The UN says voting on the whole went smoothly
The elections were aimed at ending a long civil war, with 32 candidates, including incumbent Joseph Kabila, contesting the presidency.
More than 9,000 candidates were running for parliament and some 25m voters, were protected by the biggest UN peacekeeping operation in the world.
Counting is already under way, but full results are not expected for weeks.
Voting started at 0600 local time (0500 GMT in the west of the country and 0400 in the east), though correspondents said polling stations opened up to an hour late in some places.
A spokesman for the United Nations said the election had gone smoothly although there were technical difficulties in some places, such as voting material not being in place, or inaccurate voters' lists.
Many people walked miles to get to the polling stations, and some queued overnight, waiting for them to open.
The BBC's Joseph Winter, in Kinshasa, said voter turnout at the polling stations he visited had been around 70 percent.
"We are hungry - we want a leader who knows our suffering," voter Christine Tumba told our correspondent as she came out of Notre Dame Cathedral to go to the polling station next door.
"People are dying every day but where is the government?" she said.
Donatien Kalinga said his heart was "full of joy" at the prospect of voting for the first time.
"I hope the Congolese people will now benefit from the riches that the good Lord blessed us with - diamonds, gold, copper," he said.
The capital, where several people died this week, was calm throughout the day.
Police drove around the streets of Kinshasa and UN peacekeepers were stationed at strategic points.
The BBC's Karen Allen, in eastern DR Congo, says UN peacekeepers in armoured vehicles and trucks were stationed outside polling stations in riot gear in case violence broke out.

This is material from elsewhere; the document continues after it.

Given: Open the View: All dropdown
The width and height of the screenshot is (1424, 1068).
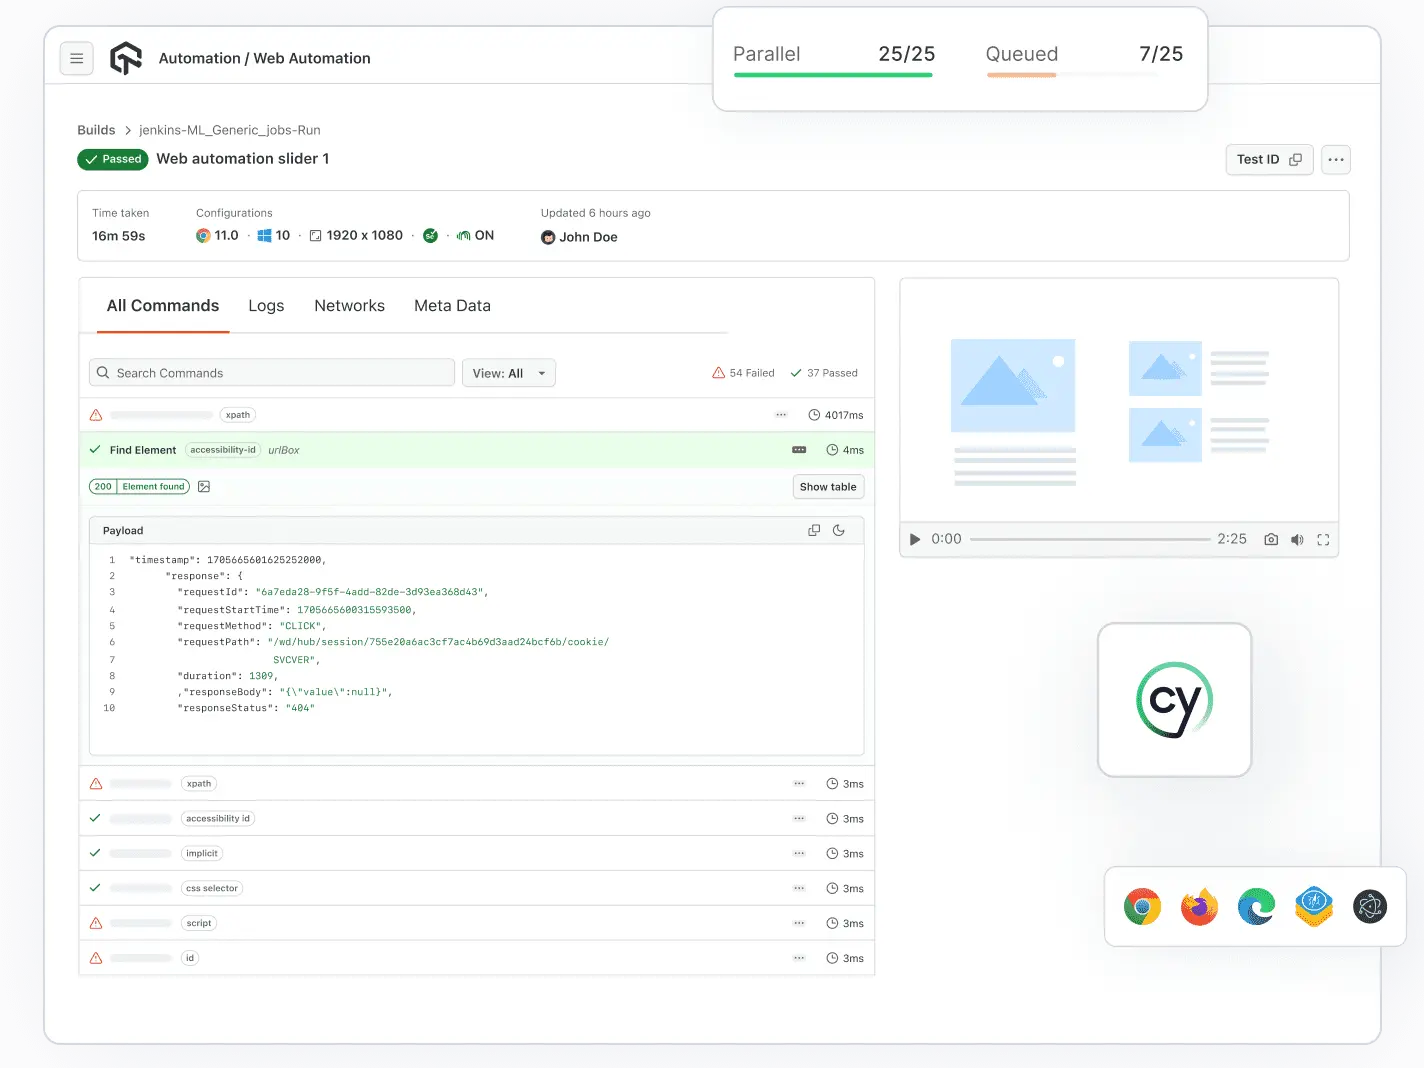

Eleven voting stations were damaged in the south-eastern Kasai region, the independent electoral commission was quoted as saying by the AFP news agency.
Three people were hurt in the central town of Mbuyi-Maji - stronghold to opposition leader Etienne Tshisekedi, whose party is boycotting the vote - when a petrol bomb was thrown at a polling station, AFP said.
On Friday, a soldier loyal to presidential candidate Azarias Ruberwa was killed and two others wounded in a clash with security forces protecting the incumbent, Joseph Kabila, as the two groups met on the way to their respective rallies.
The killing echoed an incident on Thursday, when two policemen were killed when troops loyal to candidate Jean-Pierre Bemba opened fire during a pro-Bemba rally.
Correspondents say the incidents highlight the problem of former rebel leaders-turned-presidential candidates, who are still able to muster their own troops.
The most serious concerns about the polling process were in the east, which saw the worst of the conflict in the 1997-2002 civil war and where militia groups remained active until recently.
At least four people were killed and 13 others injured last week during electoral campaigning in North Kivu province, international watchdog group Human Rights Watch reports.
There was a steady stream of voters to polling stations
It was only on Wednesday this week that the three main militia groups in the troubled eastern province of Ituri agreed to lay down arms.
The presidential candidates include the four vice-presidents who took office in 2003 in terms of a transitional power-sharing deal.
Three of the four vice-presidents are the leaders of former armed factions.
Some opposition candidates accuse Mr Kabila of being backed by the international community, and are already unofficially complaining about what they say are irregularities in the voting, the BBC's Mark Doyle reports.